4 years ago

Human profilin 1 is a negative regulator of CTL mediated cell-killing and migration

Human profilin 1 is a negative regulator of CTL mediated cell-killing and migration
Gertrud Schwär, He Cheng, Xianjun Yu, Eva C. Schwarz, Shunrong Ji, Mohamed Hamed, Yan Zhou, Rouven Schoppmeyer, Markus Hoth, Volkhard Helms, Liang Liu, Bin Qu, Arne Knörck, Renping Zhao, Jiang Long, Xiao Zhou, Chen Liu
The actin-binding protein profilin1 (PFN1) plays a central role in actin dynamics, which is essential for cytotoxic T lymphocyte (CTL) functions. The functional role of PFN1 in CTLs, however still remains elusive. Here, we identify PFN1 as the only member of the profilin family expressed in primary human CD8+ T cells. Using in vitro assays, we find that PFN1 is a negative regulator of CTL-mediated elimination of target cells. Furthermore, PFN1 is involved in activation-induced lytic granule (LG) release, CTL migration and modulation of actin structures at the immunological synapse (IS). During CTL migration, PFN1 modulates the velocity, protrusion formation patterns and protrusion sustainability. In contrast, PFN1 does not significantly affect migration persistence and the rates of protrusion emergence and retraction. Under in vitro conditions mimicking a tumor microenvironment, we show that PFN1 downregulation promotes CTL invasion into a 3D matrix, without affecting the viability of CTLs in a hydrogen peroxide-enriched microenvironment. Highlighting its potential relevance in cancer, we find that in pancreatic cancer patients, PFN1 expression is substantially decreased in peripheral CD8+ T cells.
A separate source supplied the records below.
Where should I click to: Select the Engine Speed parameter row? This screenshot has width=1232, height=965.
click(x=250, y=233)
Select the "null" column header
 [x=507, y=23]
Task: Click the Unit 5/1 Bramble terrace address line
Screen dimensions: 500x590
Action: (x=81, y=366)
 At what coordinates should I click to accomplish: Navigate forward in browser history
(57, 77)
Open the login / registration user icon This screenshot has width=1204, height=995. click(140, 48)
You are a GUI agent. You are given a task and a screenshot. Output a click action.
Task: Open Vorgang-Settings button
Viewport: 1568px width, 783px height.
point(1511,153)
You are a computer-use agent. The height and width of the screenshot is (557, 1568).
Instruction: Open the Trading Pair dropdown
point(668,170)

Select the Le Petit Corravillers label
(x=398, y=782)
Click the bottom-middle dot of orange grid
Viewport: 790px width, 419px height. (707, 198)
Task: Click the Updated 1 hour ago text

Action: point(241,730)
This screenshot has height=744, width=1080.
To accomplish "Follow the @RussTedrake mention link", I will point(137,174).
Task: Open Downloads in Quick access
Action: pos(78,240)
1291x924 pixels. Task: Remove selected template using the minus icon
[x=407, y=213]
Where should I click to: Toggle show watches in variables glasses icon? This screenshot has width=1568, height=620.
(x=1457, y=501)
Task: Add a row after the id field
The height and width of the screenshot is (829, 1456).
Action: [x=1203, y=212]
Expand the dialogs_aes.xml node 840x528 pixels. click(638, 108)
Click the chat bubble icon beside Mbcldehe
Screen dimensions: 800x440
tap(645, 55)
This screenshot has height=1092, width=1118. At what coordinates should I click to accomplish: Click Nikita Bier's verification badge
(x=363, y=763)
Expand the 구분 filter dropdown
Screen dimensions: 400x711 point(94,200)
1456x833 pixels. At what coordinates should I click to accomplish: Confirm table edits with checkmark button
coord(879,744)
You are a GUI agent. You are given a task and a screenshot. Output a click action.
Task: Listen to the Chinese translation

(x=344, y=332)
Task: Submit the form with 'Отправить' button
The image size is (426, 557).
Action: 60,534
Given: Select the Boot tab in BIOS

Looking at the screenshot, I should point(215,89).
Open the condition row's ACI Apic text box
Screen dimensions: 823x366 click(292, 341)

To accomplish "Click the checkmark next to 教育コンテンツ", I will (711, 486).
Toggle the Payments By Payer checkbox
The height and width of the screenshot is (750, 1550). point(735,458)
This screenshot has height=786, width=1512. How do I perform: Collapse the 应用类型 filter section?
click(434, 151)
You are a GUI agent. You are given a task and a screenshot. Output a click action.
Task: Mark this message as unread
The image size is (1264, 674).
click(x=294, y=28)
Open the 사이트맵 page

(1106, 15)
Taken together, we conclude that PFN1 is a negative regulator for CTL-mediated cytotoxicity and may have an impact on CTL functionality in a tumor-related context. Profilin 1 negatively regulates CTL-mediated killing, CTL migration and lytic granule release.Profilin 1 tunes the duration and the symmetry of CTL protrusions.Profilin 1 is decreased in CTL from patients with pancreatic cancer, suggesting a role of profilin 1 on CTL functionality in a tumor-related context.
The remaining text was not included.